For someone whose most famous creation has delighted millions of children, “Mary Poppins” author P.L. Travers (Emma Thompson) was a miserable excuse for a human being.

At least that’s the takeaway from “Saving Mr. Banks,” the new family tale that pits her against Walt Disney (Tom Hanks) in the battle to make the classic movie musical.

The result is a little like being told that Dr. Seuss moonlighted as a serial killer.

Here’s a look at 15 of her bitchiest moments in “Saving Mr.
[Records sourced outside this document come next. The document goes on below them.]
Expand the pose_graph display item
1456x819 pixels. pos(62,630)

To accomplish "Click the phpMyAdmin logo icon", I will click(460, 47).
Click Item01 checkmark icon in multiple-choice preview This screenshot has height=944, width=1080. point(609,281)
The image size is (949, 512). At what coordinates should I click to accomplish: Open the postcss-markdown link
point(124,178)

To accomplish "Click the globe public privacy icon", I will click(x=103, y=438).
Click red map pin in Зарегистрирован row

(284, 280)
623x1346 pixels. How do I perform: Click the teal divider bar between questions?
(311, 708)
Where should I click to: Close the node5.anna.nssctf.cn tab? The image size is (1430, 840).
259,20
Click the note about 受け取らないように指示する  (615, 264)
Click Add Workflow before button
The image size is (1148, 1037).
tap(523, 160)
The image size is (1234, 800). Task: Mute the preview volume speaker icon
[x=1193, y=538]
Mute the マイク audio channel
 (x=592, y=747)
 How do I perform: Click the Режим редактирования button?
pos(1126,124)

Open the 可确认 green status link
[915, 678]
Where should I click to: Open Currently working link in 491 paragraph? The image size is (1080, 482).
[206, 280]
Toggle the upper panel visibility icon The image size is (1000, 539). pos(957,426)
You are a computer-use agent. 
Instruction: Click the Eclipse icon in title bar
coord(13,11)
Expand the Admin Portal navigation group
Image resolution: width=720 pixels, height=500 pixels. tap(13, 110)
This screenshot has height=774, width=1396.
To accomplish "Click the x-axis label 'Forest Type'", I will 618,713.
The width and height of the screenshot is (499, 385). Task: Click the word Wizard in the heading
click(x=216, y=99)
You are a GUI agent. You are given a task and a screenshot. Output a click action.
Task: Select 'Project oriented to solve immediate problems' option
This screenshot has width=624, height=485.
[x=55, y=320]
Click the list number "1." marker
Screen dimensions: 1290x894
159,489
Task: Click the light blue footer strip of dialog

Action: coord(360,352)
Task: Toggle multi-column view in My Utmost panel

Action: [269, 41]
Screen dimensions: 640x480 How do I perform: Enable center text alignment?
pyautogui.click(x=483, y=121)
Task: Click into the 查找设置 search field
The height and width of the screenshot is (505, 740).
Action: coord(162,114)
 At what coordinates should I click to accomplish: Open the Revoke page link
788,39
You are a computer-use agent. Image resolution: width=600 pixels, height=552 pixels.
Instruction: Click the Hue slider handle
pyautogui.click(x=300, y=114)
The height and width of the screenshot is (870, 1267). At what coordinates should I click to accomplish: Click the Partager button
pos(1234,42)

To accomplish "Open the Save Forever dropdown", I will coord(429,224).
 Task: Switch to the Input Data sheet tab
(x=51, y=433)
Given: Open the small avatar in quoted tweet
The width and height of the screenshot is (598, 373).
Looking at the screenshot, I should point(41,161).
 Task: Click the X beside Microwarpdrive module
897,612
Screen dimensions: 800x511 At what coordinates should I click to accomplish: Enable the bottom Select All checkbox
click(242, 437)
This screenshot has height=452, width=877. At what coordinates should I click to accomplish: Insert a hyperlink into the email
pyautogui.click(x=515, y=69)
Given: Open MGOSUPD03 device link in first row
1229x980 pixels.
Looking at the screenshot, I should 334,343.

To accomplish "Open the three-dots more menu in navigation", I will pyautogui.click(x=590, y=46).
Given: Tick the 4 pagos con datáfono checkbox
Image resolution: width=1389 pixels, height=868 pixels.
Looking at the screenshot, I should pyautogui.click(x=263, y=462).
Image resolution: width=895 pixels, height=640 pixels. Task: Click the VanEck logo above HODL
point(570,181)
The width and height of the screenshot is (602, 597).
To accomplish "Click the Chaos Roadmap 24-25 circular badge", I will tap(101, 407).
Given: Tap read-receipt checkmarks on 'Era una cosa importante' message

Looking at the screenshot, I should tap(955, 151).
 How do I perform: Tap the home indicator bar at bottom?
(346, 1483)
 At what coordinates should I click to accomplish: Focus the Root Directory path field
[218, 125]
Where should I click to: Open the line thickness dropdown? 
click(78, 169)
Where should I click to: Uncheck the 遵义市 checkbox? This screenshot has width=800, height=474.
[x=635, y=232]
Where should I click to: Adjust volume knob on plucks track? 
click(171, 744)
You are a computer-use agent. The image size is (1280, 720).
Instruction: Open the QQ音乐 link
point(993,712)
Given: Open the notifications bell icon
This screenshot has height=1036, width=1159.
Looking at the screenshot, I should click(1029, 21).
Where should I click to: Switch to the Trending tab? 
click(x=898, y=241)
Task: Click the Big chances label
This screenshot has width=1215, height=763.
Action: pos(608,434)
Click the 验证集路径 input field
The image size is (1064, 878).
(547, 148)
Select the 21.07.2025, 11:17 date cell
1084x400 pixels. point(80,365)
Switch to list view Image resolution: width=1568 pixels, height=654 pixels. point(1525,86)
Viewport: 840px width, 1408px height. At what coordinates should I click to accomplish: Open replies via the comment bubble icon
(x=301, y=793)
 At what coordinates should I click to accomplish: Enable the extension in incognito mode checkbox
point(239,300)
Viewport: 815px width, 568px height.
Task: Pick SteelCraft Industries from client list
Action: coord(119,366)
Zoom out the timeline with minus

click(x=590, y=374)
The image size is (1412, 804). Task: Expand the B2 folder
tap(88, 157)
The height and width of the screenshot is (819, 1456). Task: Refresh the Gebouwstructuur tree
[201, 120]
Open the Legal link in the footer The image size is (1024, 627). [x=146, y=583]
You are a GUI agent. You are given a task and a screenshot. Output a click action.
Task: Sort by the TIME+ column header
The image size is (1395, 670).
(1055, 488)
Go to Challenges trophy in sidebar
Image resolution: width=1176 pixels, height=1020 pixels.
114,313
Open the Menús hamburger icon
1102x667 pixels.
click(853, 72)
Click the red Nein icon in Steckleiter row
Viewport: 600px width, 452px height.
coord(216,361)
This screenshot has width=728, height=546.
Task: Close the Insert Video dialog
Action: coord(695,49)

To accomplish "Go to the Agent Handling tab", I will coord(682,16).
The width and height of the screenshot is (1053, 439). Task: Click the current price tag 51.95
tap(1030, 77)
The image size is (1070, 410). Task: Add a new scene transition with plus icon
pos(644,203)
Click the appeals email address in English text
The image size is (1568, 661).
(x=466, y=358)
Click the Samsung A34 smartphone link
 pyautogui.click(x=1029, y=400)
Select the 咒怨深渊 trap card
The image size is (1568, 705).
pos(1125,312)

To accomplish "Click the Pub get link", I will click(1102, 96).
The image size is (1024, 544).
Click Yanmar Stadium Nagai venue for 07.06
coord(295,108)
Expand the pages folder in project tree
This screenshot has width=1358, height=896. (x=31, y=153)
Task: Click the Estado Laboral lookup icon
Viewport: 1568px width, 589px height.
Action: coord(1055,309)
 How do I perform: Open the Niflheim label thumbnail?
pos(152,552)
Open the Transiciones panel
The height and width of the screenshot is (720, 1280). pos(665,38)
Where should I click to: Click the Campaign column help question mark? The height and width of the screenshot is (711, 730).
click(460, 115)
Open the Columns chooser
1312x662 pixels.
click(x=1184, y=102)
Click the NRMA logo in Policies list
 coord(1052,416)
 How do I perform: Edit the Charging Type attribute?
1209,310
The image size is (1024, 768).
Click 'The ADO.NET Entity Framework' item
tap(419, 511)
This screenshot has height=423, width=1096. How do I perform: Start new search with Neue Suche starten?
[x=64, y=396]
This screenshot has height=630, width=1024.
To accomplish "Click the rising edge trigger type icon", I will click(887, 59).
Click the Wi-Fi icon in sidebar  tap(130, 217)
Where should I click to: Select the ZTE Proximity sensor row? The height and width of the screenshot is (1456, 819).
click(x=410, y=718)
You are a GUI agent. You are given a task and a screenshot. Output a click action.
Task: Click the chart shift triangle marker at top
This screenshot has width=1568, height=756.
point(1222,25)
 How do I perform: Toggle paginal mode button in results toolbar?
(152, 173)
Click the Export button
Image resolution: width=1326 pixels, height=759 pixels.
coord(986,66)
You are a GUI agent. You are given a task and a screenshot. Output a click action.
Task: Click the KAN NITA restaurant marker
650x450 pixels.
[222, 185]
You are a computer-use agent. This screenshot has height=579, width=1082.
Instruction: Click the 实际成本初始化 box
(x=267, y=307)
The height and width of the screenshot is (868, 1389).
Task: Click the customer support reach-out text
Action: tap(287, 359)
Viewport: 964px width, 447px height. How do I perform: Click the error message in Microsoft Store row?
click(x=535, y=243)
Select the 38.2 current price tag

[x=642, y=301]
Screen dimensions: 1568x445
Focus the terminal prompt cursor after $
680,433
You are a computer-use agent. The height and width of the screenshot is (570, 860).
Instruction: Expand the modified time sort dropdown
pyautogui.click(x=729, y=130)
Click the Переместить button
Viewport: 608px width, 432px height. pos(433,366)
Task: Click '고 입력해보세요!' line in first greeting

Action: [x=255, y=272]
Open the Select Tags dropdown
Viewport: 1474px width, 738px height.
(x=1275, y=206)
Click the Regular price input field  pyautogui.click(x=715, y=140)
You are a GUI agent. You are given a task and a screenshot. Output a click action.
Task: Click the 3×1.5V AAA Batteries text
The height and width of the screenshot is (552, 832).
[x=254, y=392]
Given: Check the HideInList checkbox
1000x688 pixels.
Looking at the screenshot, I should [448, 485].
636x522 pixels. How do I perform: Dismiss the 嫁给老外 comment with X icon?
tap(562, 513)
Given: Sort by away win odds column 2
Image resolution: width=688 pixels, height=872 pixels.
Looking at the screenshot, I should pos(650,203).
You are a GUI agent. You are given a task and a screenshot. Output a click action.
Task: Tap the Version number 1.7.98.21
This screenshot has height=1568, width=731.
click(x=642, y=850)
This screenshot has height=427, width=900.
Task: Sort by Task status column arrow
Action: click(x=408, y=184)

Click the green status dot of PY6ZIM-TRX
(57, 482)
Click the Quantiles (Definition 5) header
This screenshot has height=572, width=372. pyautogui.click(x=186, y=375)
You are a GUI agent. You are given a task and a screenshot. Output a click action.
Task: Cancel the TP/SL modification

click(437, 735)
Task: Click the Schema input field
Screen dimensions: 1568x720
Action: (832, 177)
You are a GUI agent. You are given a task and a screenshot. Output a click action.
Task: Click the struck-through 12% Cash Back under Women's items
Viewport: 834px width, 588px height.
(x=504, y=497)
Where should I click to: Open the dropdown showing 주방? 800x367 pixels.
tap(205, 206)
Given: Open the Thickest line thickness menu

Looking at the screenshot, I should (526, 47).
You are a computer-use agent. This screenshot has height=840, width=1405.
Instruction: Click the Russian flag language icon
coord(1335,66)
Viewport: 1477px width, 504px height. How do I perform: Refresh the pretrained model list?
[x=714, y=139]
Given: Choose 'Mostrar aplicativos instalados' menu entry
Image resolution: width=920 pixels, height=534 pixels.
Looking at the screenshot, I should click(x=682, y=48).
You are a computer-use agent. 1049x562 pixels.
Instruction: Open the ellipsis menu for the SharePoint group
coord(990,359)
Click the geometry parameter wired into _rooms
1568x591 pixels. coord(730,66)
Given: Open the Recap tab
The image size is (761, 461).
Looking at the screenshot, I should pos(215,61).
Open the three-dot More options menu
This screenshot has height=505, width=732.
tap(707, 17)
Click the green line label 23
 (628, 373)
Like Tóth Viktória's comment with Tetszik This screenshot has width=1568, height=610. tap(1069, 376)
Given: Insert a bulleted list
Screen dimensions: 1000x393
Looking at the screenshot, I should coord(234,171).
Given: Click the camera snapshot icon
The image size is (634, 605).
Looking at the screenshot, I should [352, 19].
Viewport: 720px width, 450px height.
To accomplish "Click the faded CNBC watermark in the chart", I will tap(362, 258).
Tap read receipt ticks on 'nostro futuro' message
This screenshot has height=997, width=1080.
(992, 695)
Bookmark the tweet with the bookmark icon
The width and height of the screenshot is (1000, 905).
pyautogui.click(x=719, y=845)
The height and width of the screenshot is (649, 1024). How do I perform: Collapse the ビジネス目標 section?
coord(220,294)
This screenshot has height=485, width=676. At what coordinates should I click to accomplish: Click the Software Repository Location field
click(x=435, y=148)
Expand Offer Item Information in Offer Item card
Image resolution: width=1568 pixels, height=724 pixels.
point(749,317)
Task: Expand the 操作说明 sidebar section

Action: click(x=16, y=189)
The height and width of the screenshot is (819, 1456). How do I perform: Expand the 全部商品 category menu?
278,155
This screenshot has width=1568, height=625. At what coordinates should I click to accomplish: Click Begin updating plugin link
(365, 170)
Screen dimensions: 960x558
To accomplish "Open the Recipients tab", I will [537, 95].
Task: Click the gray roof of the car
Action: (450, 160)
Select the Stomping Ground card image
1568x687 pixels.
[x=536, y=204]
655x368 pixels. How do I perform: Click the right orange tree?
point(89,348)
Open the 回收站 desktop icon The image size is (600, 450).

Banks”:

1) After a young mother does her a favor while boarding the plane that will take her to Los Angeles, Travers stares at the baby she’s holding and unleashes a withering, “Will the child be a nuisance?”

2) Despite Disney’s frequent, folksy use of “Pamela” or even “Pam,” she demands to be referred to only as Mrs. Travers.

3) She screams at the kindly Disney, “I won’t have her turned into one of your silly cartoons!”

4) She announces she’s “positively sickened” by Disney’s invitation to accompany him on a tour of his theme park.

5) Upon seeing a Winnie the Pooh doll, one of the dozens of stuffed animals Disney has sent to her hotel suite, her only reaction is a sigh. “Poor A.A. Milne.”

6) She throws the pears from her welcome basket straight into the hotel pool.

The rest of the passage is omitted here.